Task A =
Using the text on Scaffold Reasoning, answer each question briefly:
(i) According to the ablation analyses, which step plays a critical role?
(ii) What are an LLM's final outputs and intermediate steps regarded as?
(iii) What pass rate does the framework achieve on DebugBench?
Task B = Write out the part of the text on Scaffold Reasoning from "Dual-Process Scaffold Reasoning" up to and including "cross-domain reasoning studies.", with no changes.

Dual-Process Scaffold Reasoning for Enhancing LLM Code Debugging
Po-Chung Hsieh, Chin-Po Chen, Jeng-Lin Li, Ming-Ching Chang
TL;DR
Problem: balancing reasoning depth and computational efficiency in LLM-based code debugging. Approach: introduce Scaffold Reasoning (SR) with three streams—Scaffold, Analytic, and Integration—to combine abstract guidance with code-level analysis in a model-agnostic framework. Findings: on DebugBench, SR achieves 88.91% pass rate and 5.36 seconds per problem, with ablation analyses confirming the necessity of the integrated dual-stream design and the critical role of the $S^2$ step. Significance: results align with human cognitive processes and point to practical improvements in debugging efficiency and accuracy, with potential extensions to training and cross-domain reasoning studies.
Abstract
Recent LLMs have demonstrated sophisticated problem-solving capabilities on various benchmarks through advanced reasoning algorithms. However, the key research question of identifying reasoning steps that balance complexity and computational efficiency remains unsolved. Recent research has increasingly drawn upon psychological theories to explore strategies for optimizing cognitive pathways. The LLM's final outputs and intermediate steps are regarded as System 1 and System 2, respectively. However, an in-depth exploration of the System 2 reasoning is still lacking. Therefore, we propose a novel psychologically backed Scaffold Reasoning framework for code debugging, which encompasses the Scaffold Stream, Analytic Stream, and Integration Stream. The construction of reference code within the Scaffold Stream is integrated with the buggy code analysis results produced by the Analytic Stream through the Integration Stream. Our framework achieves an 88.91% pass rate and an average inference time of 5.36 seconds per-problem on DebugBench, outperforming other reasoning approaches across various LLMs in both reasoning accuracy and efficiency. Further analyses elucidate the advantages and limitations of various cognitive pathways across varying problem difficulties and bug types. Our findings also corroborate the alignment of the proposed Scaffold Reasoning framework with human cognitive processes.

Extracted entries =
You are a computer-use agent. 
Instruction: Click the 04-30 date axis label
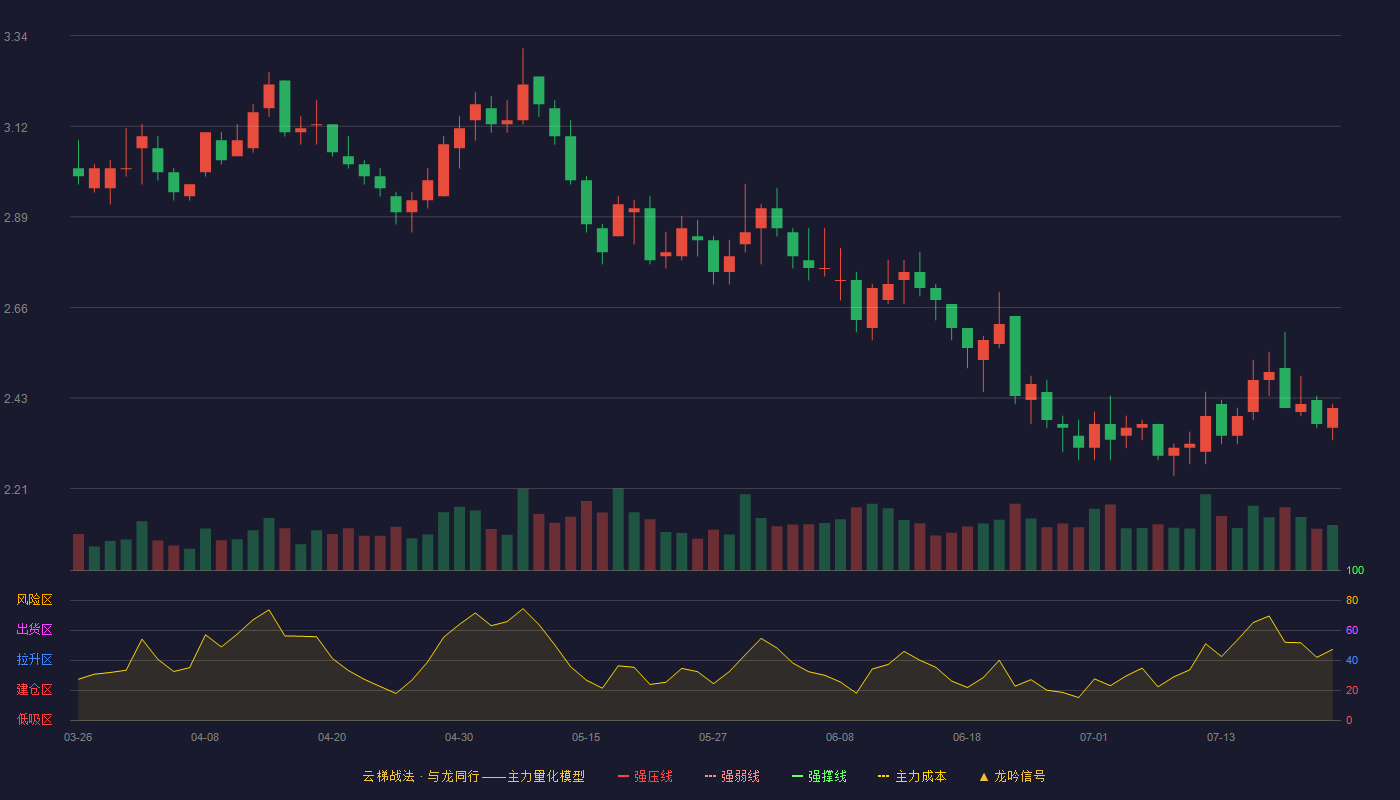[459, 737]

* * *

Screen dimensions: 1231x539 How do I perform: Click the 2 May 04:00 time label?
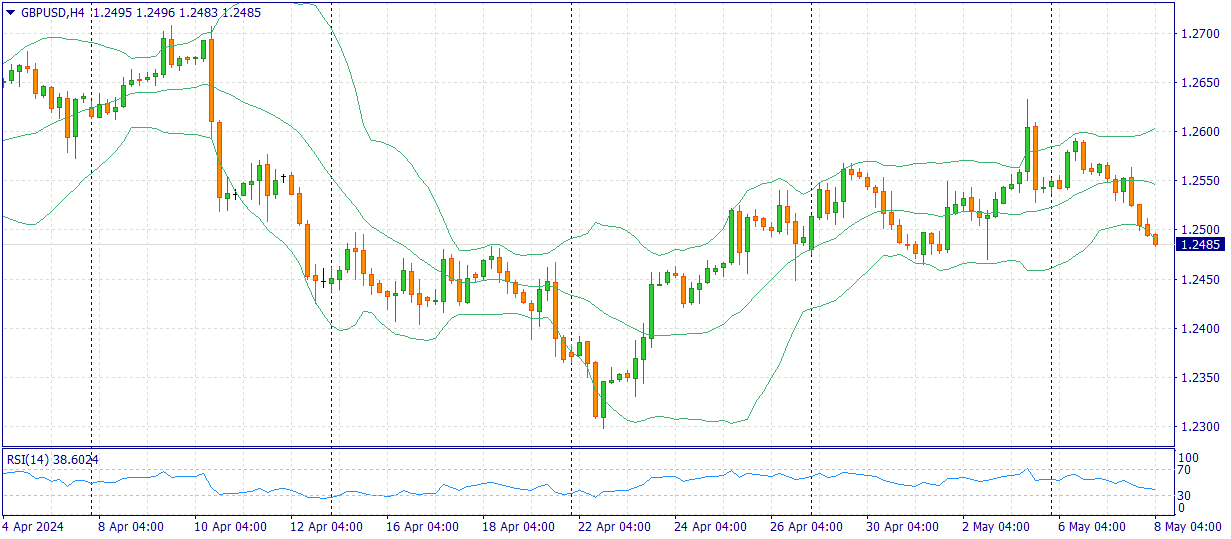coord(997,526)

--

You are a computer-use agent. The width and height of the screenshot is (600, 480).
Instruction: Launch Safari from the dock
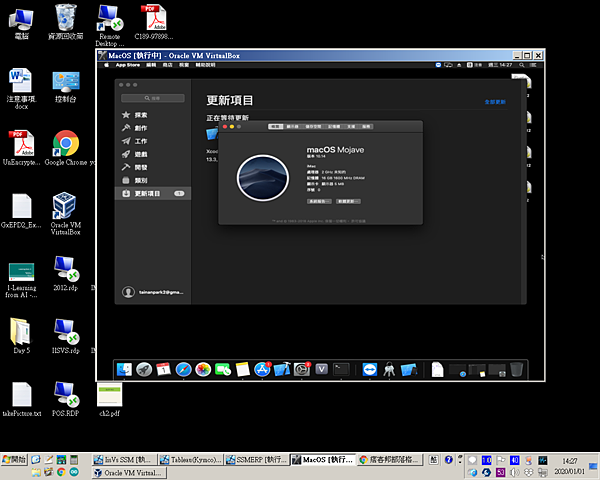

Final answer A =
(i) The $S^2$ step.
(ii) System 1 and System 2, respectively.
(iii) 88.91%.

Final answer B =
Dual-Process Scaffold Reasoning for Enhancing LLM Code Debugging
Po-Chung Hsieh, Chin-Po Chen, Jeng-Lin Li, Ming-Ching Chang
TL;DR
Problem: balancing reasoning depth and computational efficiency in LLM-based code debugging. Approach: introduce Scaffold Reasoning (SR) with three streams—Scaffold, Analytic, and Integration—to combine abstract guidance with code-level analysis in a model-agnostic framework. Findings: on DebugBench, SR achieves 88.91% pass rate and 5.36 seconds per problem, with ablation analyses confirming the necessity of the integrated dual-stream design and the critical role of the $S^2$ step. Significance: results align with human cognitive processes and point to practical improvements in debugging efficiency and accuracy, with potential extensions to training and cross-domain reasoning studies.